Students can take courses in international schools, or pay fees for private classes, but the national curriculum hasn’t integrated after-school activities yet. As a big majority of students may not have the funding or resources to attend private after-school courses, this creative module will be a space that will provide them with a range of activities to attend or even just a place to socialize and be.

Introducing Alternative Approaches to Learning

Through the implementation of Art Spaces, the classroom turns into a space where art becomes the way to approach knowledge and such an approach is constantly negotiated between students and adults, abandoning the old method of teaching and embracing a more power-balanced education. 

In such creative learning environments, the focus is on learning through dialogue, inquiry, ‘learning by making,’ collaboration, and practice, and much less on learning by acquisition. The space needs to enable opportunities to take risks without penalty and learning by practice and through feedback opportunities. In truly creative learning spaces, learners and teachers conceive of creativity as an evolution in which new ideas emerge through the reconsideration of existing ideas.  Creativity can exist in the introduction of brand new ideas but it can also come from re-application, where pre-existing ideas are reviewed and seen in a new light (Smith C, Nerantzi C, and Middleton A).

Contrary to the current education where the teacher holds the dominant role, the Creativity Module introduces a new form of student-focused teaching in Tirana. 

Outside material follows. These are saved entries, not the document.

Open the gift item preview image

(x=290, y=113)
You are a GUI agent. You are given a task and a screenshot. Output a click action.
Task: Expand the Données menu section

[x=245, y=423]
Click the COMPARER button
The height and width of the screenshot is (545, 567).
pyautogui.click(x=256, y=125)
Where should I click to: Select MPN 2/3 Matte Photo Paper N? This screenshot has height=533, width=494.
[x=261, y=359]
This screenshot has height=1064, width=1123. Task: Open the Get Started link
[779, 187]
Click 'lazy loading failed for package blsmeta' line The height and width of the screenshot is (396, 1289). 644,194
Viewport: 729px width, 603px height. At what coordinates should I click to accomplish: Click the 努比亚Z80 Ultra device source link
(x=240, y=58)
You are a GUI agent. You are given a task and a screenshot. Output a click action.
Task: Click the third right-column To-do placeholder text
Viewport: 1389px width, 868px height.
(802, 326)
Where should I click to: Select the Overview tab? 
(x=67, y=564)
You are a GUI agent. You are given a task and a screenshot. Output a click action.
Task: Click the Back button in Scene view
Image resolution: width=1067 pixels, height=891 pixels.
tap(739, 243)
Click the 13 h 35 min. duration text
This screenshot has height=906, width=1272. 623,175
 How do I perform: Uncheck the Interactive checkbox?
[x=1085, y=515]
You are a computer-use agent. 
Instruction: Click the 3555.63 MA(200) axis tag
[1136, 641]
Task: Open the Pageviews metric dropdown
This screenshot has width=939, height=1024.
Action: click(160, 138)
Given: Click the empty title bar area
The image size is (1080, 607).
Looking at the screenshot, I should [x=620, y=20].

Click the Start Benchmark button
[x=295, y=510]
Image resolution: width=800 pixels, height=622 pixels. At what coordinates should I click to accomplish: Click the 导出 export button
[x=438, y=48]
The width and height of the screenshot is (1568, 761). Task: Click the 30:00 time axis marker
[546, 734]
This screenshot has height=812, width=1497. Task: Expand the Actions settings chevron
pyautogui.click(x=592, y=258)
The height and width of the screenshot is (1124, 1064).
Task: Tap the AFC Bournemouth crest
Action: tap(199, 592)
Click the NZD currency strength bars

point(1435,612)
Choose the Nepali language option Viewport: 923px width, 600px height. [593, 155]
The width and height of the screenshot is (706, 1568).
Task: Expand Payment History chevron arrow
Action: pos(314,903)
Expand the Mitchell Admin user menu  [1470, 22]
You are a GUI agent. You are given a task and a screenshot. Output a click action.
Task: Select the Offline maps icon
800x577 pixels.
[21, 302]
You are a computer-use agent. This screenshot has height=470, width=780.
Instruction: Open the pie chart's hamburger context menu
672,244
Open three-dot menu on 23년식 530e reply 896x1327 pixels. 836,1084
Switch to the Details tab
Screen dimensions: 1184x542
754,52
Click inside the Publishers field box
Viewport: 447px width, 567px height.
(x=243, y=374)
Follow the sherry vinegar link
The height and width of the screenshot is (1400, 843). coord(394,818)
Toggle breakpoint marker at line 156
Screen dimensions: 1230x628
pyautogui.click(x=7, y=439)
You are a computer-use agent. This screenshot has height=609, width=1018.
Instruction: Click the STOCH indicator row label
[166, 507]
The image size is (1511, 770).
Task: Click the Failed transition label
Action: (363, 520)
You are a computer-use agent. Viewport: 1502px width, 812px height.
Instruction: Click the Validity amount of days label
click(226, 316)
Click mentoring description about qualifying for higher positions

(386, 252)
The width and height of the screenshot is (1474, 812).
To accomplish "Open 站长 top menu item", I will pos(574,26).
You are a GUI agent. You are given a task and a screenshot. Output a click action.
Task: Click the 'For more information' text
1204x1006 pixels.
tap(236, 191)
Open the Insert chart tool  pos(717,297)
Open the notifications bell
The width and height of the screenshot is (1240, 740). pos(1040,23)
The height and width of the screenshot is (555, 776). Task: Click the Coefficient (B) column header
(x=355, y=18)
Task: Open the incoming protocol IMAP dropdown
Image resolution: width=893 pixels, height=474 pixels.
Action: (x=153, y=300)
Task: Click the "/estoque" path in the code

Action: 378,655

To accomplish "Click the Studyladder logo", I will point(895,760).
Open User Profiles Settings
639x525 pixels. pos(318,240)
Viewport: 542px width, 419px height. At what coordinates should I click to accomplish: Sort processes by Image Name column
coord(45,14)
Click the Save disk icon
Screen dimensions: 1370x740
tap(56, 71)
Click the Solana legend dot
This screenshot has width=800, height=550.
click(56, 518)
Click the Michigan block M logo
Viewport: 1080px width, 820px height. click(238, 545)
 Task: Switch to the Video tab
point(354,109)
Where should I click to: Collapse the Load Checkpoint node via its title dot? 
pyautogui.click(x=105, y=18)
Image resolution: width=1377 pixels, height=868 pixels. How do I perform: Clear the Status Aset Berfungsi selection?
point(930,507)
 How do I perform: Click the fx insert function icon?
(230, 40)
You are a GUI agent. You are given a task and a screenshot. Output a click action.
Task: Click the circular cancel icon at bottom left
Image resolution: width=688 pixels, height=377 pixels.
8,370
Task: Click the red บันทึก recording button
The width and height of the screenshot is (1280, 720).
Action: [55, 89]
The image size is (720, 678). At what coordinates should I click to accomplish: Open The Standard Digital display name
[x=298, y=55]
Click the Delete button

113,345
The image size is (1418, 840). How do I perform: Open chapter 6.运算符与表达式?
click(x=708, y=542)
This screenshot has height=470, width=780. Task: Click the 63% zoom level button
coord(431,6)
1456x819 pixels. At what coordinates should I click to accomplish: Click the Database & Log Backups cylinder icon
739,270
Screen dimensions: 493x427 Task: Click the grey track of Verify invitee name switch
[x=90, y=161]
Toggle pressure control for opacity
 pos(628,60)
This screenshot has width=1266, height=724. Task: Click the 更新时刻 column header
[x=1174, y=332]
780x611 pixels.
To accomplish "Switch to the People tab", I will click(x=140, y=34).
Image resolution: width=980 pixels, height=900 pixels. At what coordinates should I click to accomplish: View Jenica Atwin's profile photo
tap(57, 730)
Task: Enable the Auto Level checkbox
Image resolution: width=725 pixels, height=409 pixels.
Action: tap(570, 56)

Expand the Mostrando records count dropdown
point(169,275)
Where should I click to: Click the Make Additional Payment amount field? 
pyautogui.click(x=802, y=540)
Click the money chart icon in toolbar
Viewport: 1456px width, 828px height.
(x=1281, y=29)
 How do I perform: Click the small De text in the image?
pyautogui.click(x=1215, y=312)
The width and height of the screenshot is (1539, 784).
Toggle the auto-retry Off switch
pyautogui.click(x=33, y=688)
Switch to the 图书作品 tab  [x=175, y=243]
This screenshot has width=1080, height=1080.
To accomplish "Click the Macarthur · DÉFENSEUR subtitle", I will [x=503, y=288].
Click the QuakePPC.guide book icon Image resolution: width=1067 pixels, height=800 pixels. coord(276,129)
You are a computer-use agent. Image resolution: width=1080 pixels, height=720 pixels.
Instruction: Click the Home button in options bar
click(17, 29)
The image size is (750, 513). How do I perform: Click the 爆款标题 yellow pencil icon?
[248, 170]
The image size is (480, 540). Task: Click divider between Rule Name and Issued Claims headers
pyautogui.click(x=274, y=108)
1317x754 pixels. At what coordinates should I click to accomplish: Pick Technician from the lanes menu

Through the implementation of a holistic approach to education, we challenge a teaching practice that focuses less on the traditional milestones of academic development, and more on the complete physical, emotional and psychological wellbeing of a student (UNESCO, 2002). According to UNESCO, the four pillars of holistic education are: learning to live together; learning to know; learning to do; and learning to be. Overall, we can describe holistic education as containing the following broad characteristics: 1) it nurtures the development of the whole person; 2) it revolves around relationships (egalitarian, open, and democratic relationships); 3) it is concerned with life experiences; 4) it “recognizes that cultures are created by people and can be changed by people” (instead of conforming and replicating a established culture); and 5) it is founded upon a “deep reverence for life and for the unknown (and never fully knowable) source of life (Mahmoudi S, Jafari E, Nasrabadi H, Liaghatdar M).